> _Short task_:
Continue the forum thread about Perdido River boat ramps below, starting right after its final line.

> _Extract_:
┏━━

# Perdido River boat ramps?



## Stumpknocker (Oct 3, 2007)

Is there a boat ramp for perdido river on nine mile road or anywhere north of it? Thanks for the help,



Nick


----------



## Midnight Rider (Sep 30, 2007)

Yes!!!.There is one exactly where you are talking about..... Rubby's fish camp at the foot of the bridge on the Florida side of the river. North side of nine mile road. Also there is one at the far west end of Frank Reeder road on some type of managment property. I think its called sandy landing. You can also gain acess to this sandy landing ramp via nine mile road. Directly across the road from the new weigh station is a dim dirt road. It will take you through the woods to it..... Im not at all familiar with this sandy landing but I no its down that road. If you were to private message Whipper Snapper im sure he could tell you a lot more about sandy landing area. Hope this helps


----------



## whipper snapper (Sep 30, 2007)

┗━━

> _Data_:
┏━━

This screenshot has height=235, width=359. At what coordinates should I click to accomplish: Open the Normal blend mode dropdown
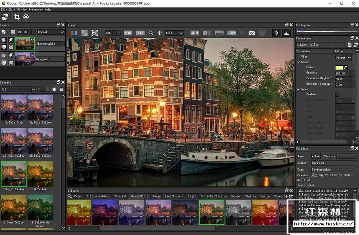(x=51, y=32)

┗━━

> _In response_:
right across the road from the weigh station on nine mile rd. is a road entrance that will lead you to the old sand landing ramp. that is about as far north as you can launch a boat with a trailer on perdido. there is some hand launch sites going in on north perdido all the way up to the pipes. i will try to post a map.


----------



## Ithaca37 (Nov 23, 2007)

Ruby's Fish Camp used to be an unsafe place to leave a truck/trailer. Has it gotten any better, and how is Sandy Landing?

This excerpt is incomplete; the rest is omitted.